The move by Unilever comes as consumers demand more transparency about the provenance and the ethical credentials of the products they buy, and the companies they buy them from.
Paul Polman, Unilever's chief executive, said: "A huge part of our environmental impacts come from how people use our products. Two-thirds of the greenhouse gas impacts across the lifecycle and about half of our water footprint is associated with consumer use.
"Inspiring consumers to adopt new sustainable products and behaviours is fundamental to achieving the goals set out in the 'Unilever Sustainability Living Plan'."
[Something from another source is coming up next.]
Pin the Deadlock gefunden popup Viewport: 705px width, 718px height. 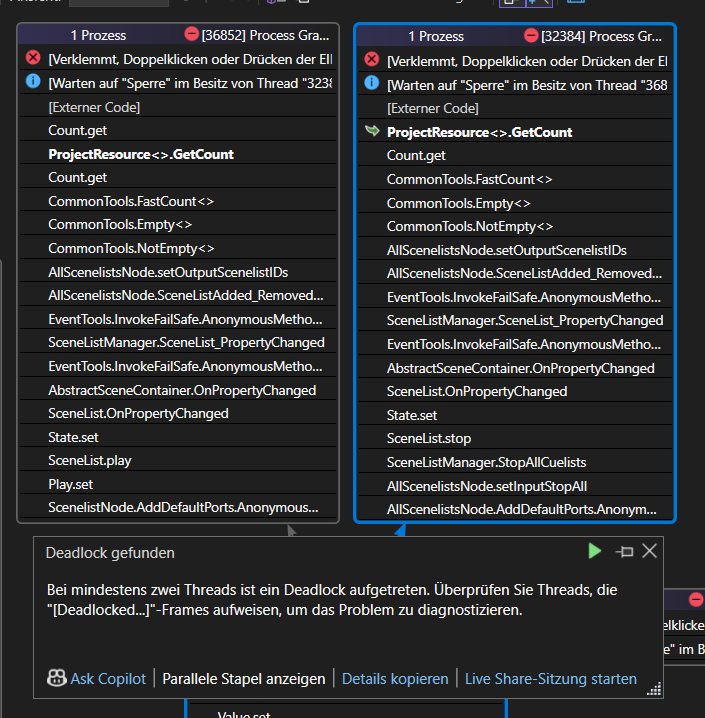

The five "levers" are a set of principles based on Unilever's previous research and insights into consumer behaviour, which the company hopes will "increase the likelihood of having an effective and lasting impact" through a series of "interventions" in consumer behaviour.
Unilever's 'Five Levers for Change' are:
- Make it understood – Sometimes people don't know about a behaviour and why they should do it. This Lever raises awareness and encourages acceptance.
- Make it easy – People are likely to take action if it's easy, but not if it requires extra effort. This Lever establishes convenience and confidence.
- Make it desirable –The new behaviour needs to fit with how people like to think of themselves, and how they like others to think of them. This Lever is about self and society.
- Make it rewarding – New behaviours need to articulate the tangible benefits that people care about. This Lever demonstrates the proof and payoff.
- Make it a habit – Once consumers have changed, it is important to create a strategy to help hold the behaviour in place over time. This Lever is about reinforcing and reminding.
Polman said the company was publishing its approach to changing consumer living habits because it believed "there are wider benefits from sharing our work with others".
In an interview with the Forum for the Future charity this week, Polman said Unilever's Sustainable Living Plan was being incorporated into the "core" of the business.